From the Renaissance to the end of the Belle Epoque, cameo, intaglio, and miniature portraits, prized as representations of eminent people or treasured as images of the beloved, have been enriched by jeweled frames in order to wear them or display them as precious objects.
Rulers from the Medici to the Romanovs commissioned portrait jewels. Dynasties represented here include the Valois and Bourbon in France; Bavarian, Habsburg, and Hanoverian in Germany, Central Europe, and Spain; Tudor, Stuart, and Hanoverian in Britain; and the House of Orange-Nassau in the Netherlands. Men and women famous in politics, religion, history, literature, and the arts, including Queen Elizabeth I, Louis XIV, Catherine the Great, Voltaire and Madame du Châtelet, Popes Clement XII and Pius VII, and Lord Byron are featured in this exquisite miniature gallery.

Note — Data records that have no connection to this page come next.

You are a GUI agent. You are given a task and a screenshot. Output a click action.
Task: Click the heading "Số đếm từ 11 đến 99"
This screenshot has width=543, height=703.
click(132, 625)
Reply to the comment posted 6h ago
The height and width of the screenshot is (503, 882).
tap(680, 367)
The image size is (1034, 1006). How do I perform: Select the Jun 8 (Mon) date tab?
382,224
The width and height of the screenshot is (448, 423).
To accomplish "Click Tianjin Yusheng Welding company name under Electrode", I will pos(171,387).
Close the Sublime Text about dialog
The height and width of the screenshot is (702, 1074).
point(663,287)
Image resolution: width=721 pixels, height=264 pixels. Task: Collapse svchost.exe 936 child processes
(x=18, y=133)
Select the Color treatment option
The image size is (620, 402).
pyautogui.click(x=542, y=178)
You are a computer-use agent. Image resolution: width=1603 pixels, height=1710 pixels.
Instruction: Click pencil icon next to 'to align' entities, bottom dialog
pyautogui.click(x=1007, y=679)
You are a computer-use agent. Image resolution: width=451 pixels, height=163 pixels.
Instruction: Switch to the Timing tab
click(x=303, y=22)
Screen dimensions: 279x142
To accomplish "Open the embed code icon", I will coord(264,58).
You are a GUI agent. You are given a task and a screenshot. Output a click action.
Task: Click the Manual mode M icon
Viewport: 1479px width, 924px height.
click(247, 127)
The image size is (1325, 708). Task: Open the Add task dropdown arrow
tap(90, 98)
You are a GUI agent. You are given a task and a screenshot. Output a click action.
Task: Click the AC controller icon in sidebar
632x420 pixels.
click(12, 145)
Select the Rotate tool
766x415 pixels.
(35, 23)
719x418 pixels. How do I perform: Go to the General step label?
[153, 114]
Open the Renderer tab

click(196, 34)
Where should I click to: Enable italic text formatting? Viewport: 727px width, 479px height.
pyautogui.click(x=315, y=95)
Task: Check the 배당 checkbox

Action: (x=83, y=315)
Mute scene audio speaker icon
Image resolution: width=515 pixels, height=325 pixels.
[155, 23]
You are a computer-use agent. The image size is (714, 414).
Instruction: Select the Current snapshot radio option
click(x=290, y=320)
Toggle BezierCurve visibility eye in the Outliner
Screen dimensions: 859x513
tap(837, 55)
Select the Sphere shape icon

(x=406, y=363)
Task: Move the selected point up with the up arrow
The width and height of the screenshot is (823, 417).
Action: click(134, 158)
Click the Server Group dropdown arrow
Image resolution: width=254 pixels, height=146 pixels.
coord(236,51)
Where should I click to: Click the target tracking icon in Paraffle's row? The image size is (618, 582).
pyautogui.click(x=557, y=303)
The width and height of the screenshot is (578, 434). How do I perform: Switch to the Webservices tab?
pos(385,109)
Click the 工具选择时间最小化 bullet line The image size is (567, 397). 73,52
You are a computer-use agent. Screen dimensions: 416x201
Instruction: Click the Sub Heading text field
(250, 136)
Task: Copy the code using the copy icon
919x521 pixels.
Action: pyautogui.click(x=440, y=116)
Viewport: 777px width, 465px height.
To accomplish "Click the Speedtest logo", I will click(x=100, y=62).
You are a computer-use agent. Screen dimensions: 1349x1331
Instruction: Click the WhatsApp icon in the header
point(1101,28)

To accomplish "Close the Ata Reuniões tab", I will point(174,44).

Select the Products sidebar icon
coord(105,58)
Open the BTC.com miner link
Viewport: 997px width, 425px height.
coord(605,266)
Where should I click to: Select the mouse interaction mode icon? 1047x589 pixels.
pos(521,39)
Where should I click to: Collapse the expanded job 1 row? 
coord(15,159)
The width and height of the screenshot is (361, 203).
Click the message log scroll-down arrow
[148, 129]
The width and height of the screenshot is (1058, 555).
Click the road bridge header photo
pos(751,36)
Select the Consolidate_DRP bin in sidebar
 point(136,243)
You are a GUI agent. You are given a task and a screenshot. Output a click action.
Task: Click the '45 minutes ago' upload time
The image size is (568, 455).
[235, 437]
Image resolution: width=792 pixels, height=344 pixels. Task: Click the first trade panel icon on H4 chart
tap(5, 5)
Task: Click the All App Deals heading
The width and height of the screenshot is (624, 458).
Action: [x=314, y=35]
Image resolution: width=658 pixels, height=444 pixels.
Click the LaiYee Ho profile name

The author draws upon her knowledge of jewelry, painting, history, and literature to set the portrait jewels in the context of people’s lives, and shows how they were worn and what they meant to donors and recipients—tokens of allegiance to a ruler, of commitment between lovers, of affection within families.
[The author’s] art historian background and her specialty in the history of engraved gems and jewelry makes for an authoritative world coverage key to any serious jewelry or art history holding.
— The Midwest Book Review
Diana Scarisbrick is a historian specializing in jewelry and engraved gems. Her previous books include Rings: Jewelry of Power, Love and Loyalty and Portrait Jewels: Opulence and Intimacy from the Medici to the Romanovs. She is a Research Associate at the Beazley Archive, Oxford, and recently collaborated with Sir John Boardman on The Marlborough Gems.